Supplied material Block Start

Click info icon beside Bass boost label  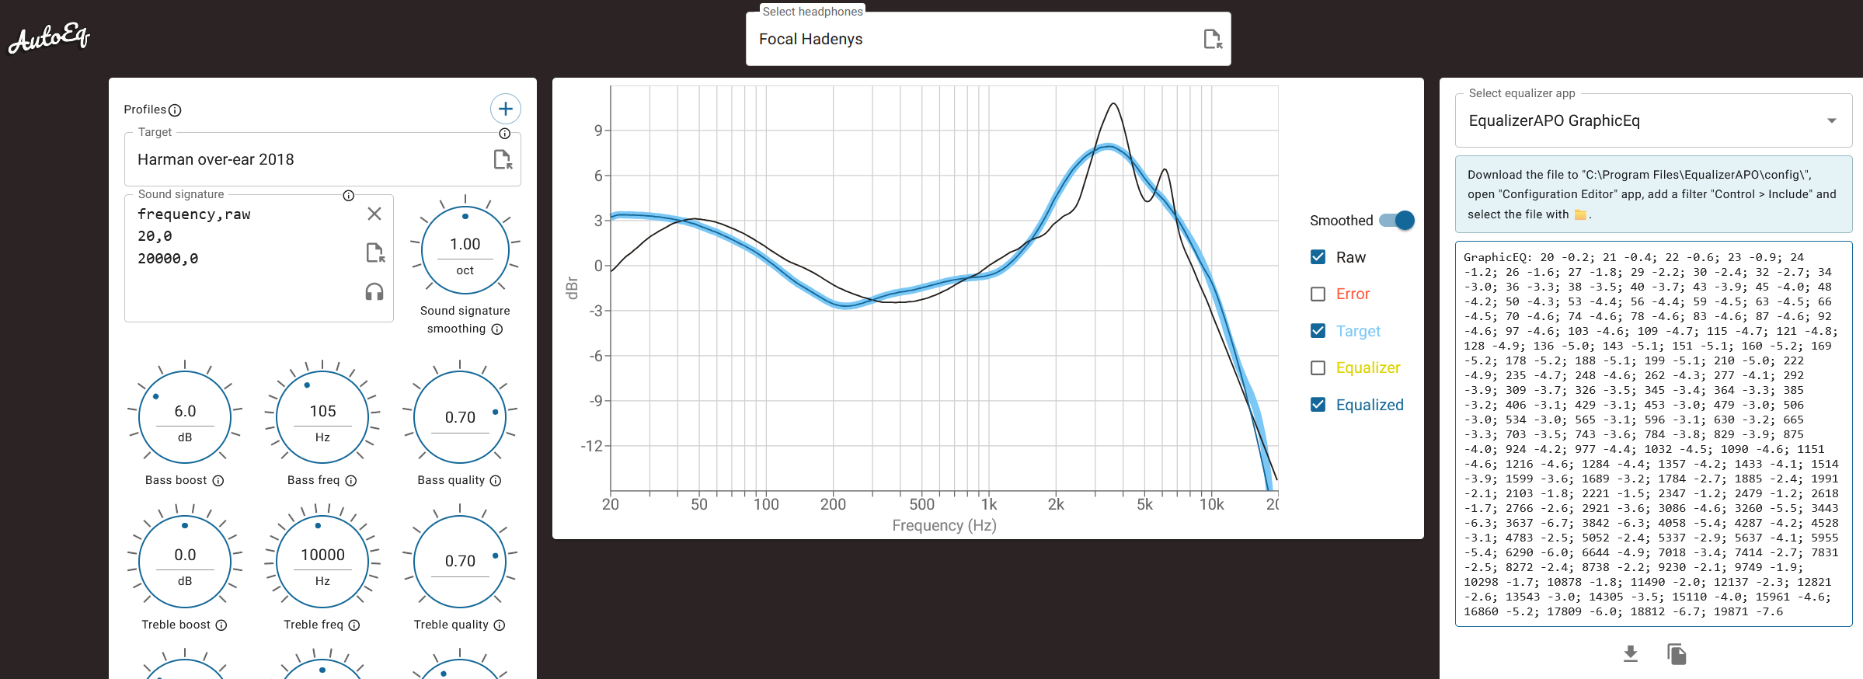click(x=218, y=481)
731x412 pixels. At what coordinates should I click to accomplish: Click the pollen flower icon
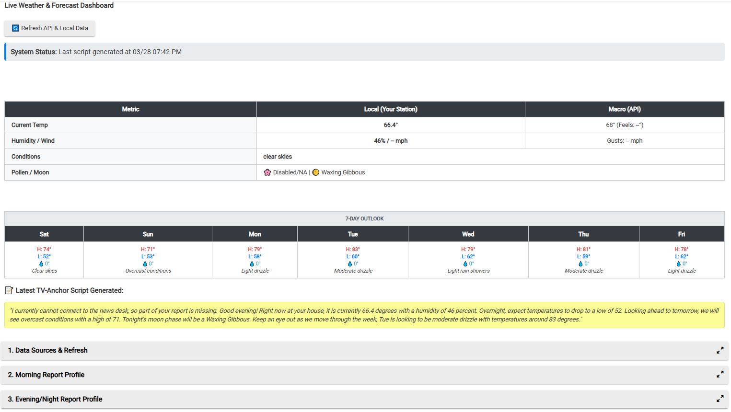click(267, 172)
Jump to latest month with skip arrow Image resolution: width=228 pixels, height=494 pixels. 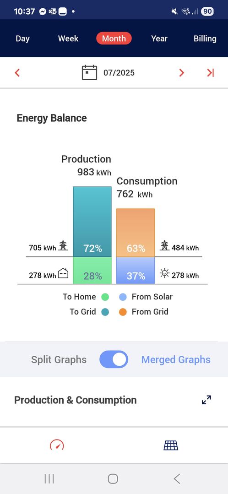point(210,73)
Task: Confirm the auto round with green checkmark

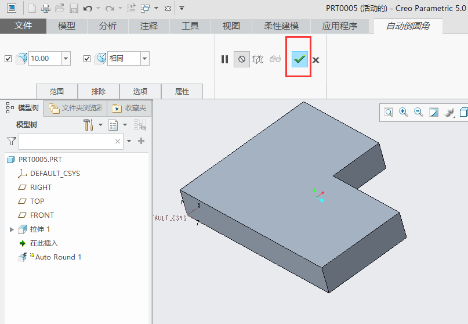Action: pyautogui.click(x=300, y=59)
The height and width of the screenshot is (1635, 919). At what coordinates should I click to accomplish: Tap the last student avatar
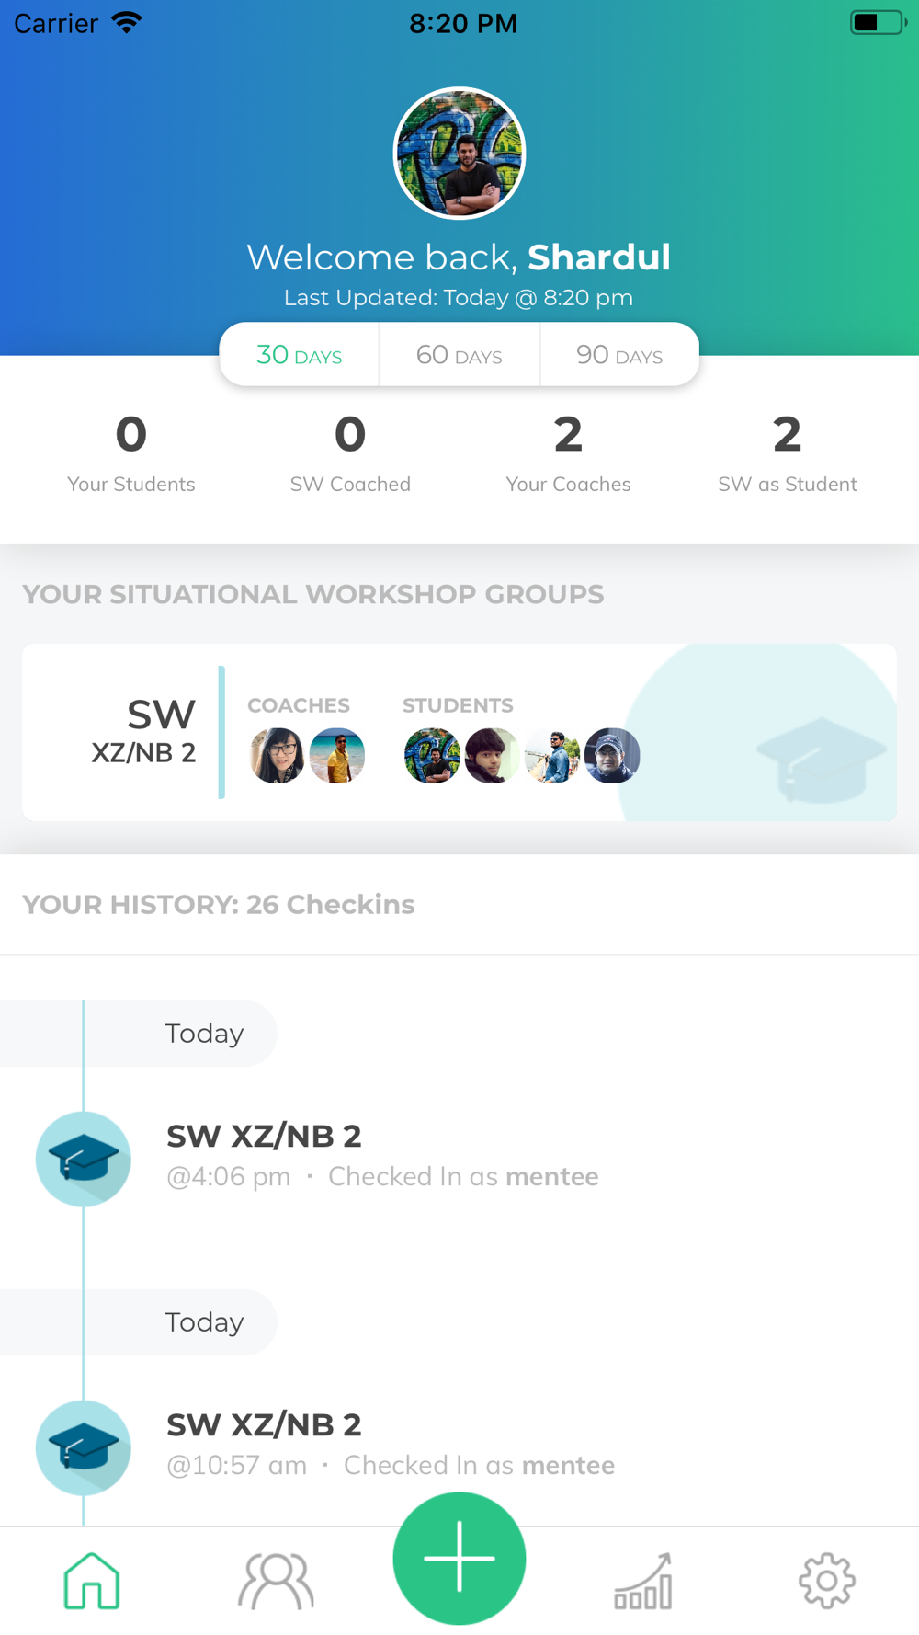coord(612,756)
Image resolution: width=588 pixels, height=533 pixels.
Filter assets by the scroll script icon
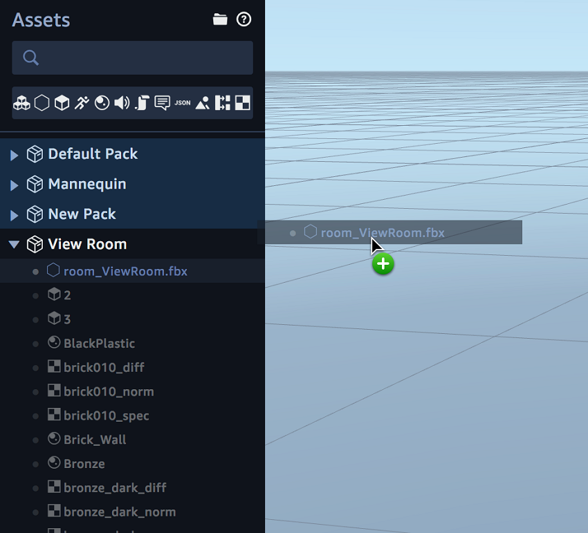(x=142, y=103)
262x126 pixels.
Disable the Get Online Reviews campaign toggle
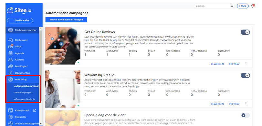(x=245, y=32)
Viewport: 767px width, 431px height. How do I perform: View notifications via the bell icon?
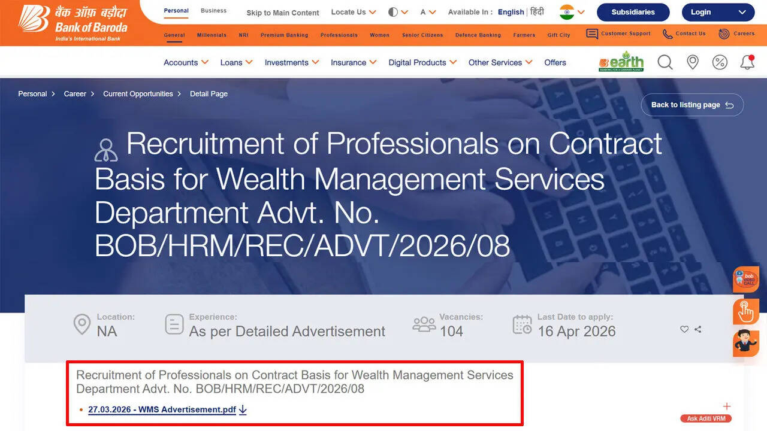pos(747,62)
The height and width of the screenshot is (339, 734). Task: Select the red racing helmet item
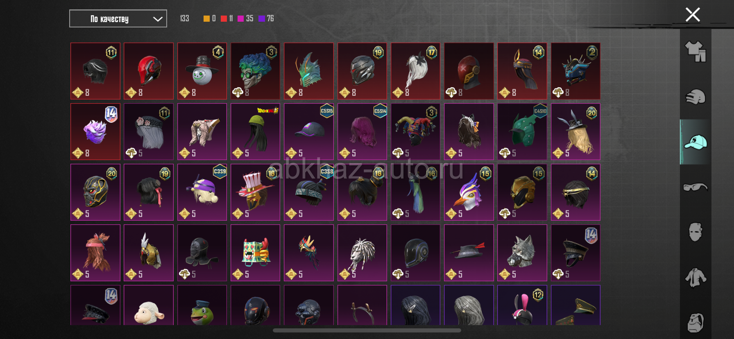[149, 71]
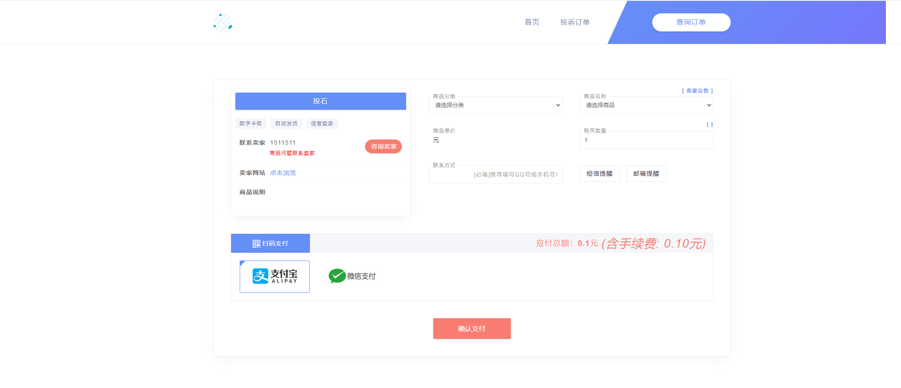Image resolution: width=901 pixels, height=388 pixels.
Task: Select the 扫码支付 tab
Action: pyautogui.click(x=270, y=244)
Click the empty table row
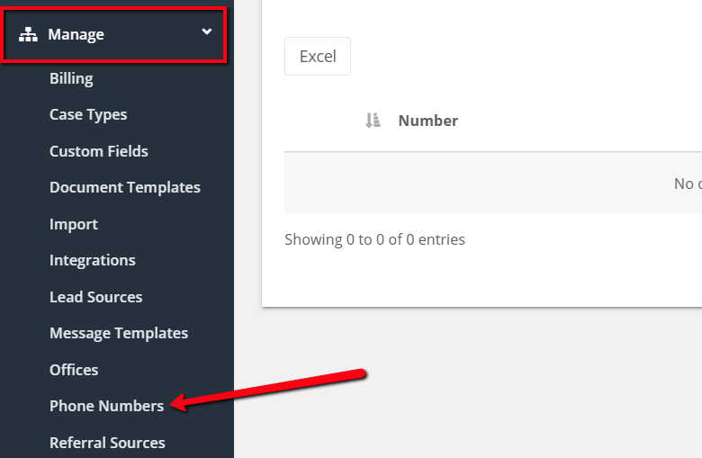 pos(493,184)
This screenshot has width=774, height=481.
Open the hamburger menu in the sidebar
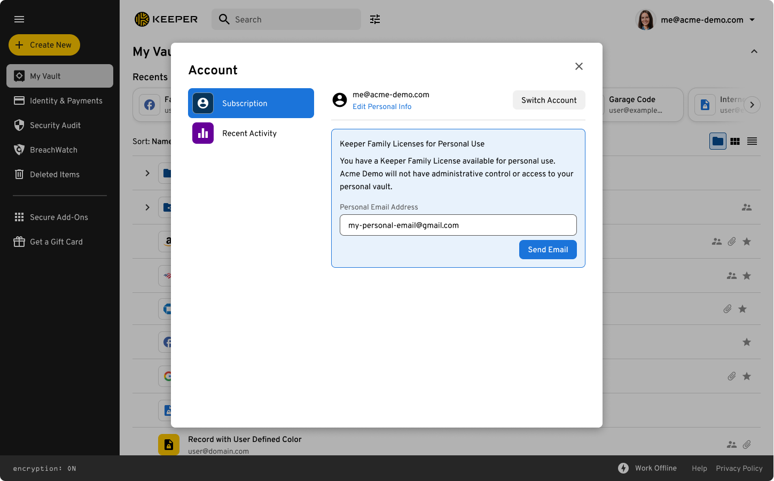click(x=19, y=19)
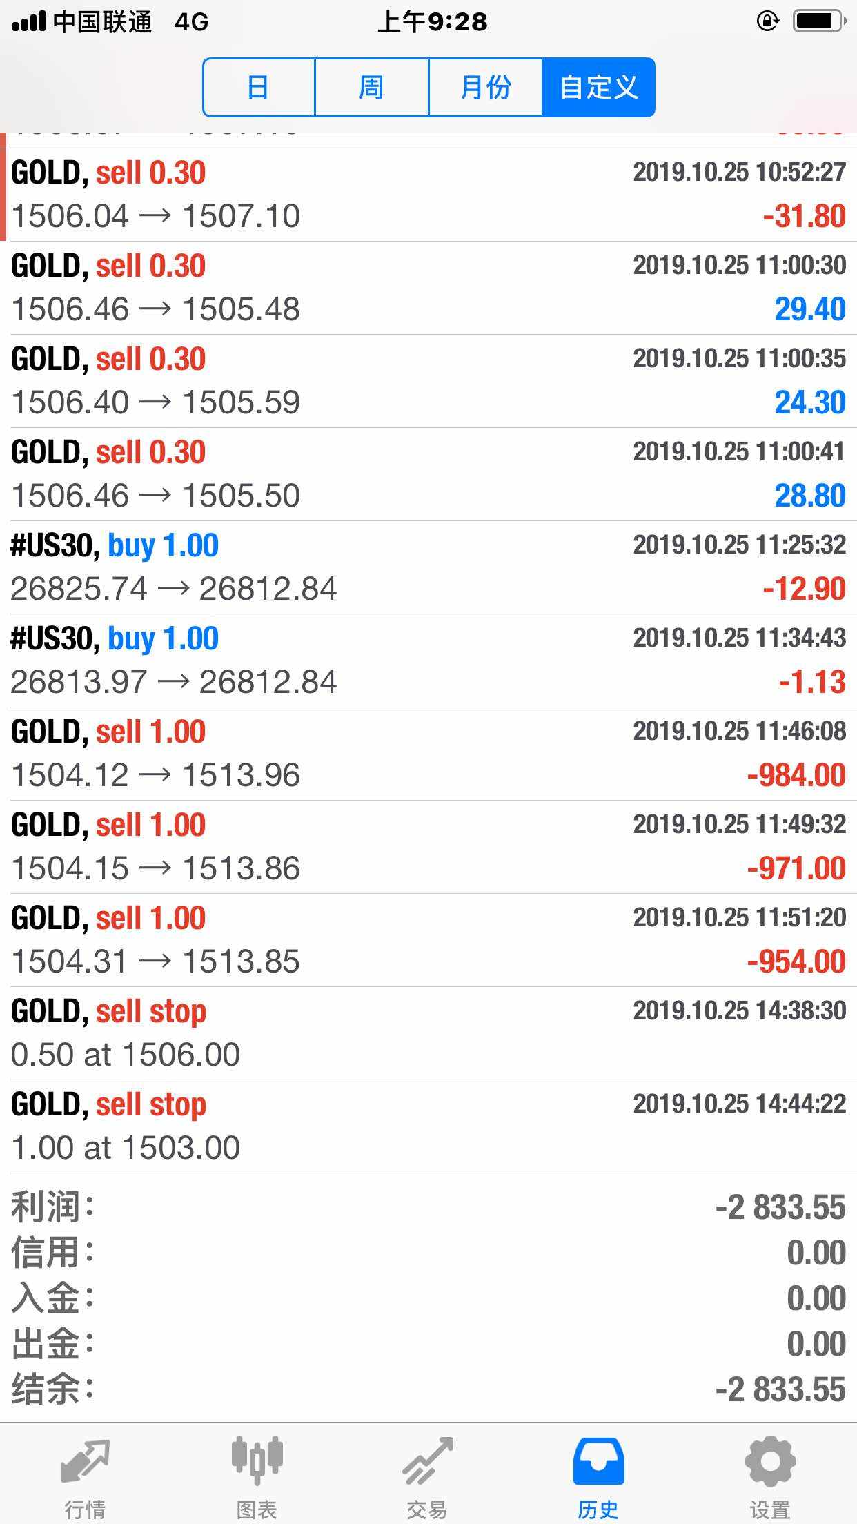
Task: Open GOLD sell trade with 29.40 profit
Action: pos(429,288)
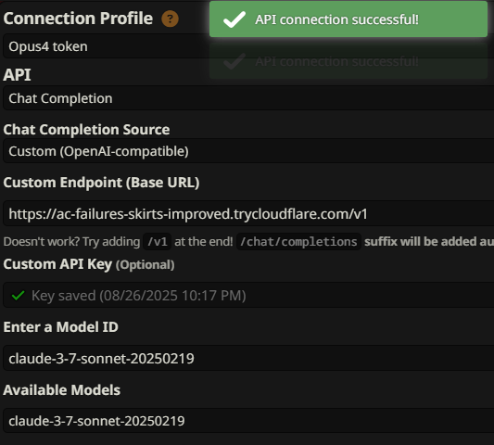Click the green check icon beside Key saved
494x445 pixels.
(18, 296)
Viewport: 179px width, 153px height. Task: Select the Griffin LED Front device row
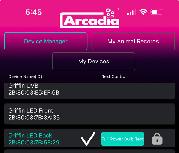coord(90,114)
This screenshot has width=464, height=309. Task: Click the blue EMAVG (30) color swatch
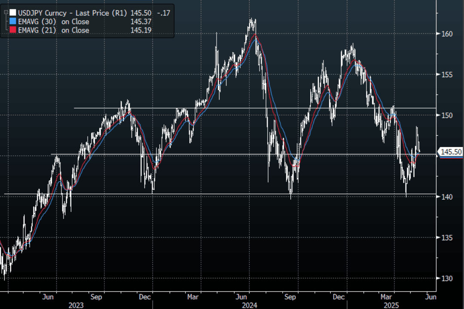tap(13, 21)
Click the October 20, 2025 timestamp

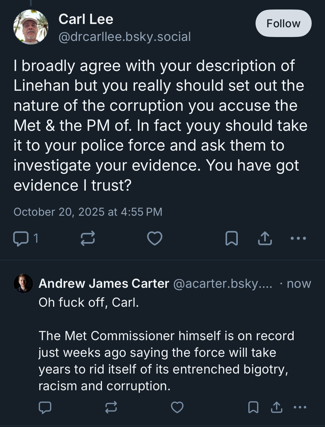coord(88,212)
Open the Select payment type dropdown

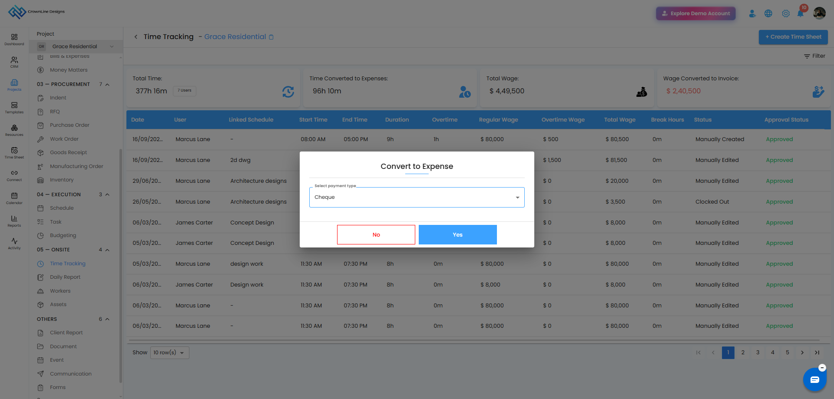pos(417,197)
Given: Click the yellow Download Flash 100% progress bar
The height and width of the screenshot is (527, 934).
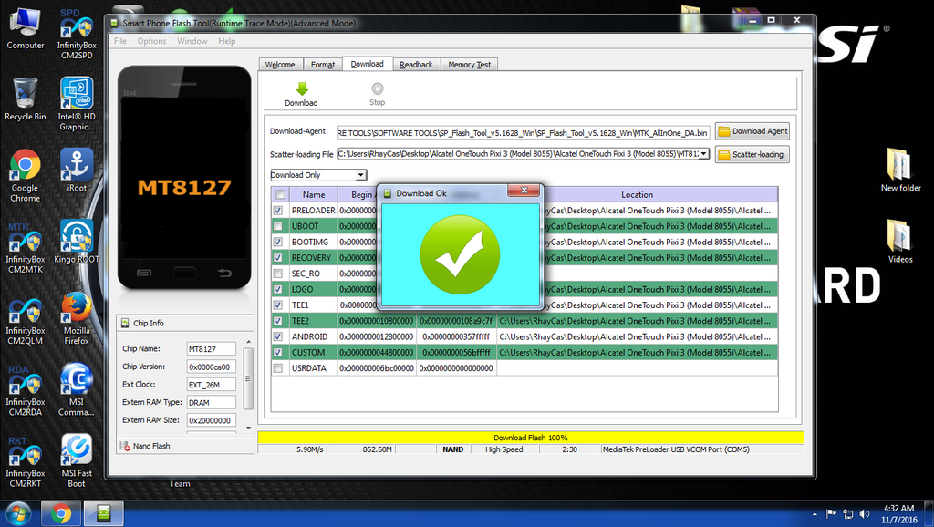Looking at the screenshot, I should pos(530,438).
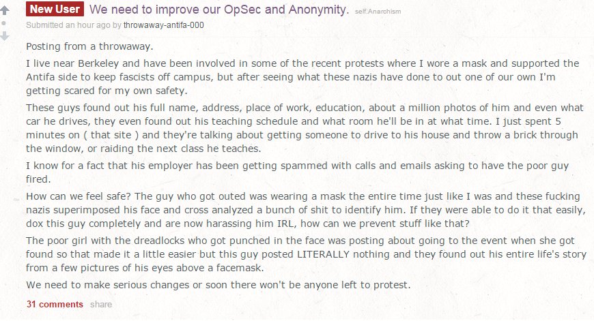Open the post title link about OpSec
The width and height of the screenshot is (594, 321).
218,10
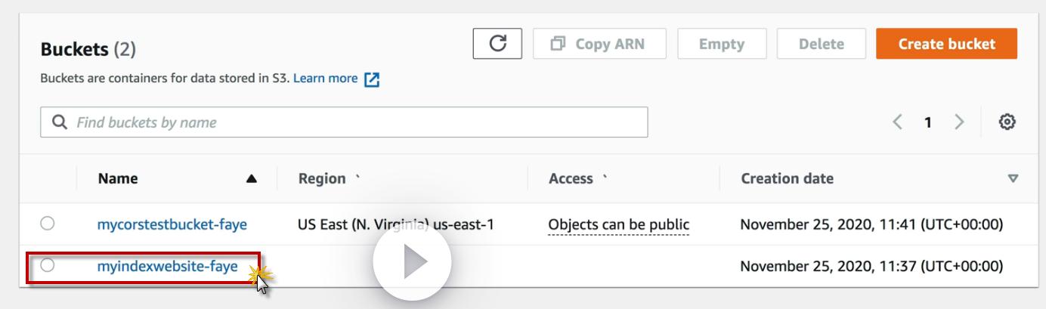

Supplied material Block End

Task item ▸ Please write out, exactly, every line from the line with "Open the Select payment type dropdown" through the final line of the data above, leaving out pictures.

Reply to the task ▸
Open the Select payment type dropdown

pos(417,197)
Given: Click the yellow Download Flash 100% progress bar
The height and width of the screenshot is (527, 934).
Looking at the screenshot, I should pos(530,438).
Open the post title link about OpSec
The width and height of the screenshot is (594, 321).
218,10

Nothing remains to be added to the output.